Tasks:
A. From the forum thread on white hairs in horse coats, copy the stretch from "Well, didn't aim" through "a distinctive mark." word for word.
B. Write what comes next in the forum thread on white hairs in horse coats, picking up after its final line.

Text excerpt:
Just simple curiosity. =)


----------



## Yogiwick (Sep 30, 2013)

Hard to say what's causing it or if he has sabino or not without better pics. As far as the white it's common for horses (esp chestnuts) to have that "sort of not really roaned" look with or without sabino.


----------



## secuono (Jul 6, 2011)

Better pics how or rather, which would you need?


----------



## JCnGrace (Apr 28, 2013)

Like Yogi said, it's not uncommon at all for any horse and especially sorrels to have random white hairs. In the following picture you'll see what looks like a muddy spot near her last mane hairs. I bought that mare as a yearling and every winter she'd get that white spot. Not a sign of it in her summer coat.


----------



## JCnGrace (Apr 28, 2013)

Well, didn't aim for that second picture to show up and for some odd reason it doesn't when I try to edit. Ignore it.


----------



## QtrBel (May 31, 2012)

AWWW what a sweet face on that baby. Such a distinctive mark.


----------



## SunnyDraco (Dec 8, 2011)

Information provided:
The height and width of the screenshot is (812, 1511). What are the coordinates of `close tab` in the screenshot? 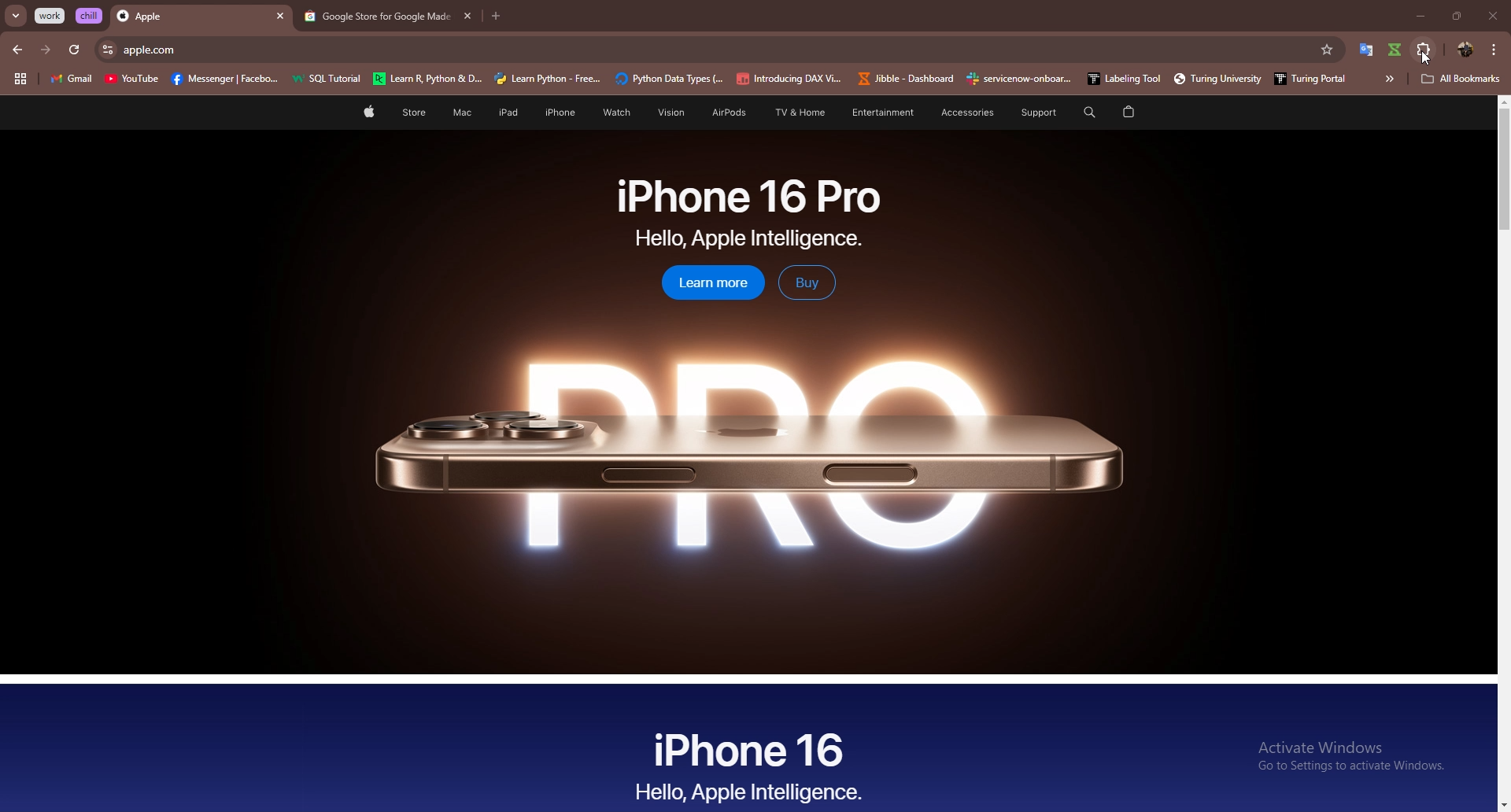 It's located at (465, 16).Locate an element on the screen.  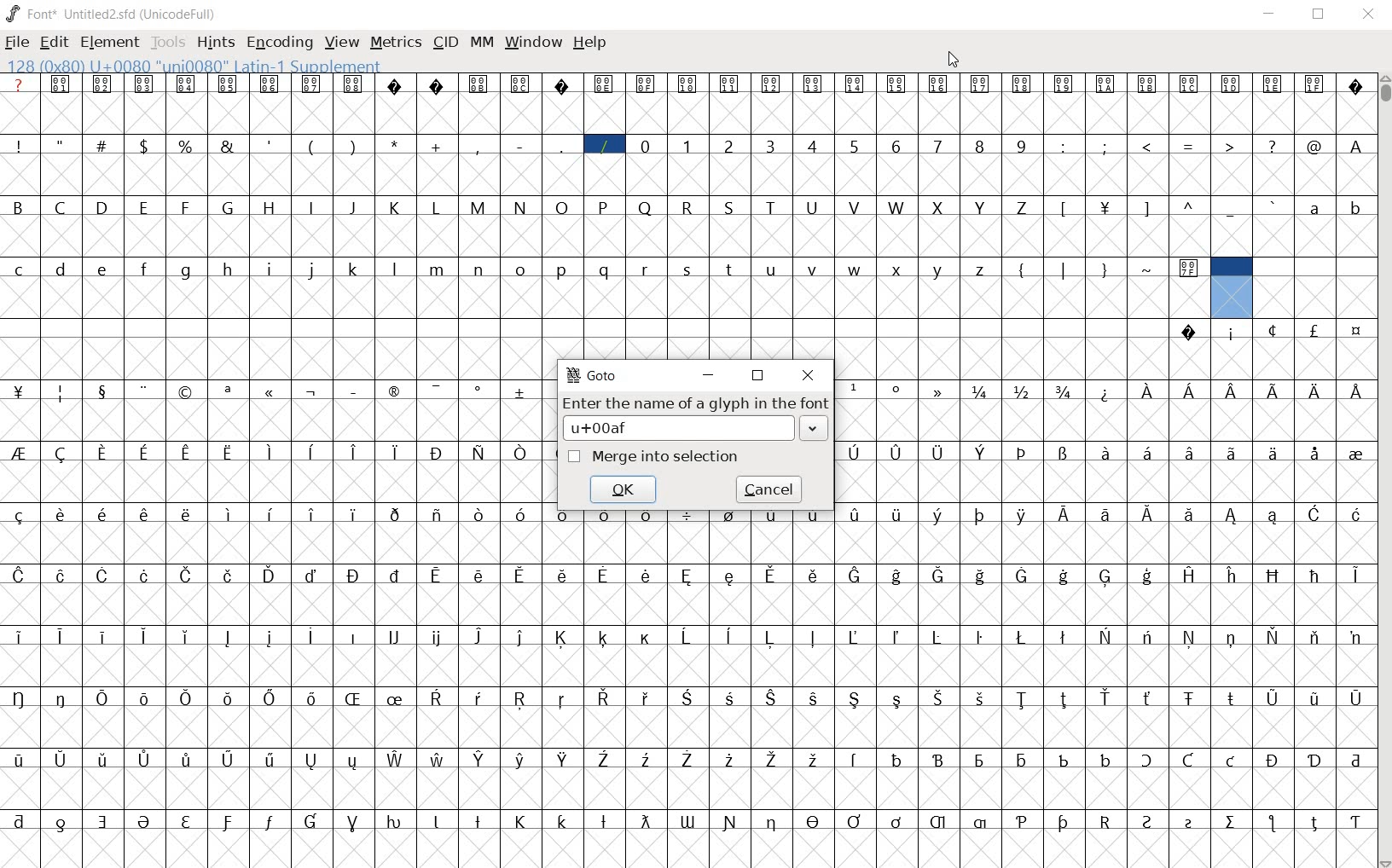
h is located at coordinates (229, 268).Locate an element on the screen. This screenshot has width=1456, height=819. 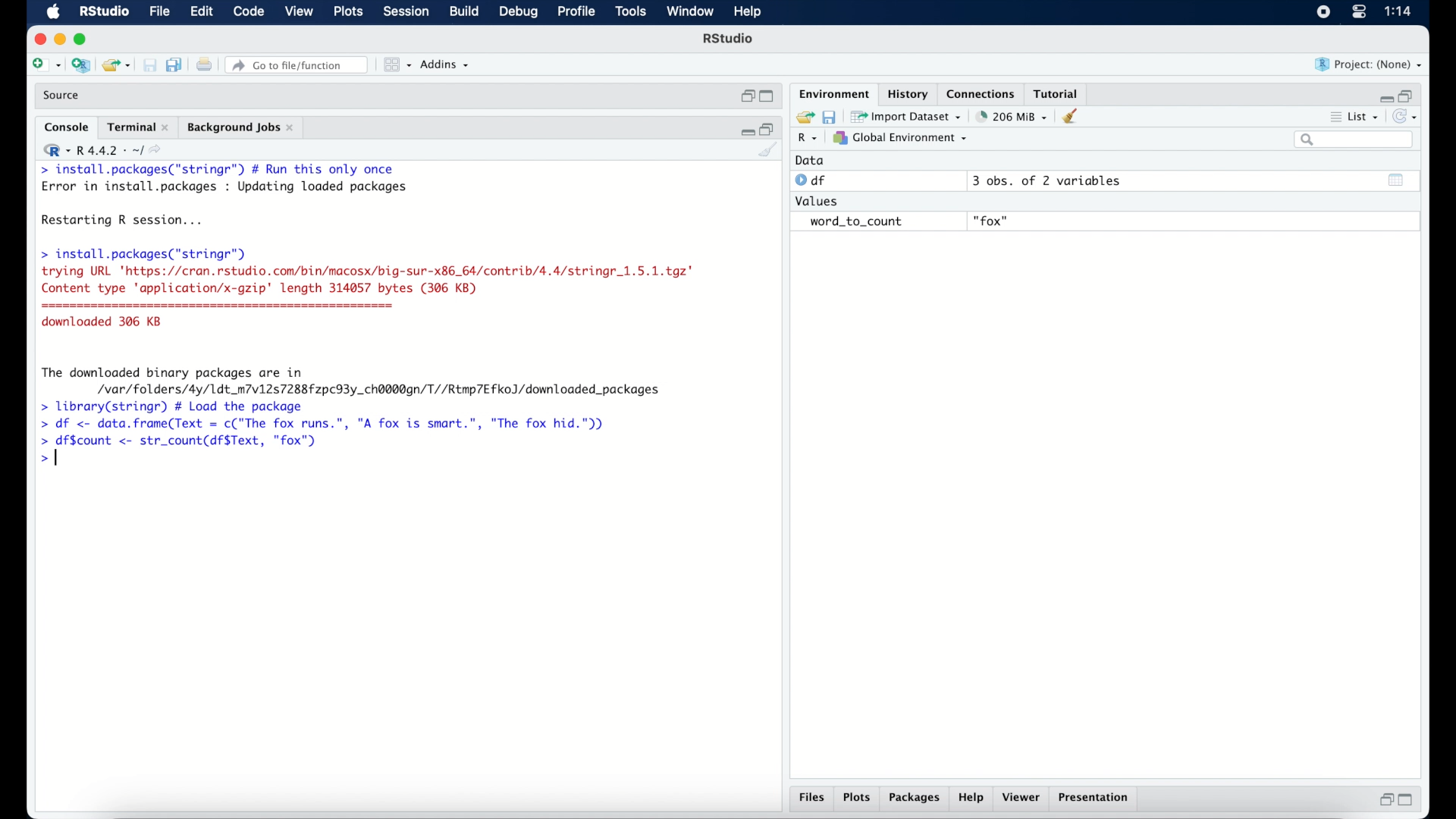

Task responses:
A.
Well, didn't aim for that second picture to show up and for some odd reason it doesn't when I try to edit. Ignore it.


----------



## QtrBel (May 31, 2012)

AWWW what a sweet face on that baby. Such a distinctive mark.

B.
secuono said:


> The more time I spend with him, the more I'm noticing lots of white hairs. Over his main body & neck, there are white tipped hairs and then I found white hairs on his muzzle, nose rim and eye.
> 
> He has two white rear socks up to his fetlocks and a tiny star on his head. Most of his breed are chestnuts with minimal white, some blacks and bays. He's 6mo. Don't know what his parents looked like.
> 
> ...


What breed is he? You list that most of his breed are chestnut but there are also bays and black. What about greys? Since you don't know what his parents looked like does that also mean that you don't know their colors as well? If one of his parents were a grey, he could be a grey as well and these white hairs are the beginning of the process. Otherwise, he likely is just more heavily roaned by sabino than most chestnuts as he does have heavy concentrations of white especially on his head at such a young age


----------



## secuono (Jul 6, 2011)

Corolla wild horse, Colonial Spanish Horse. I don't believe there are any greys out there, but I could be wrong. No one has shared any pictures of a grey in the herds, less than a hundred out there.


----------



## secuono (Jul 6, 2011)

So is it sabino? 
I want to correct a post they have, they think it's real roan or at least make it sound that way. 
If it's not caused by sabino, nor real roan, what is it?


----------



## Yogiwick (Sep 30, 2013)

I know it's not an answer, but the actual answer is that there are a lot of things people still just don't know!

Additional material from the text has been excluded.